Wednesday, January 5, 2011

My Personal Style Resolutions #6: Think What You Like

Who’s yer woman?

My blog is Think What You Like, and my name is Aisling. I’m a freelance journalist, Beyonce
obsessive and garlic enthusiast. I write the Irish Independent Weekend Magazine beauty column,
and I do a few bits for the Evening Echo in Cork. I’m most likely to be found tapping away at my
laptop, rustling around in a fridge or in bed, my favourite place in the world. Prepare for a no-holds-
barred look inside my warped mind/wardrobe.

I’m not going to lie to you. Most of the time, I feel like I live on the island that fashion forgot.

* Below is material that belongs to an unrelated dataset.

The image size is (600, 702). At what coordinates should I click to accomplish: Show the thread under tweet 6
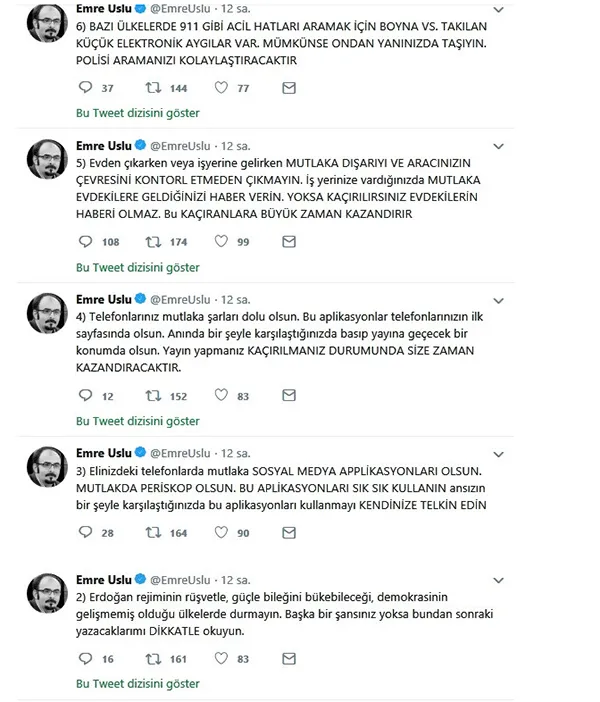(x=138, y=113)
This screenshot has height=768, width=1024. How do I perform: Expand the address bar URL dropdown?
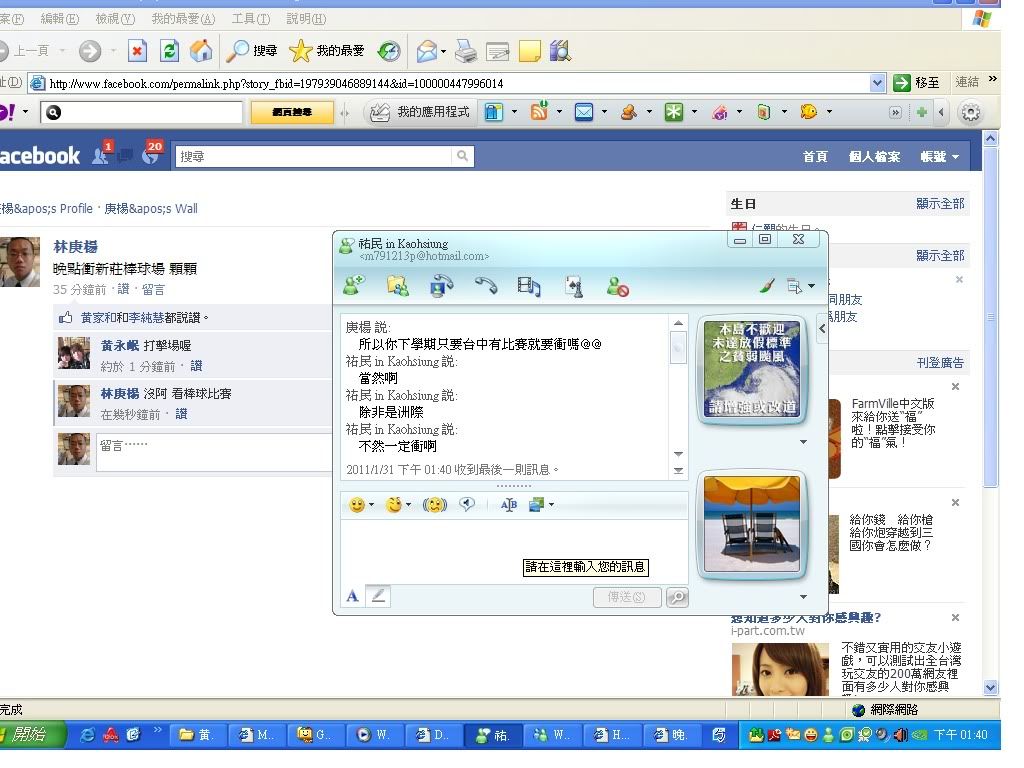[x=878, y=83]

If you asked my friends about my fashion sense, they’d laugh so hard they’d slip into a coma.

I never claim to know anything about fashion, and I certainly don’t claim to dress well. I go for whatever is safe, whatever suits my figure and whatever happens to fit me well.

I’m eternally jealous of those girls that can put outfits together in the dark and wind up looking like Olivia Palermo’s more stylish sister. But what makes me feel less of a fashion-failure is the knowledge that there are probably more girls like me than girls like Olivia.

In 2011, I’d be lying if I said I was going to go in all guns blazing and start buying vintage, styling myself on obscure models and wearing stilettos to Dunnes. Here’s what I’m actually gonna try.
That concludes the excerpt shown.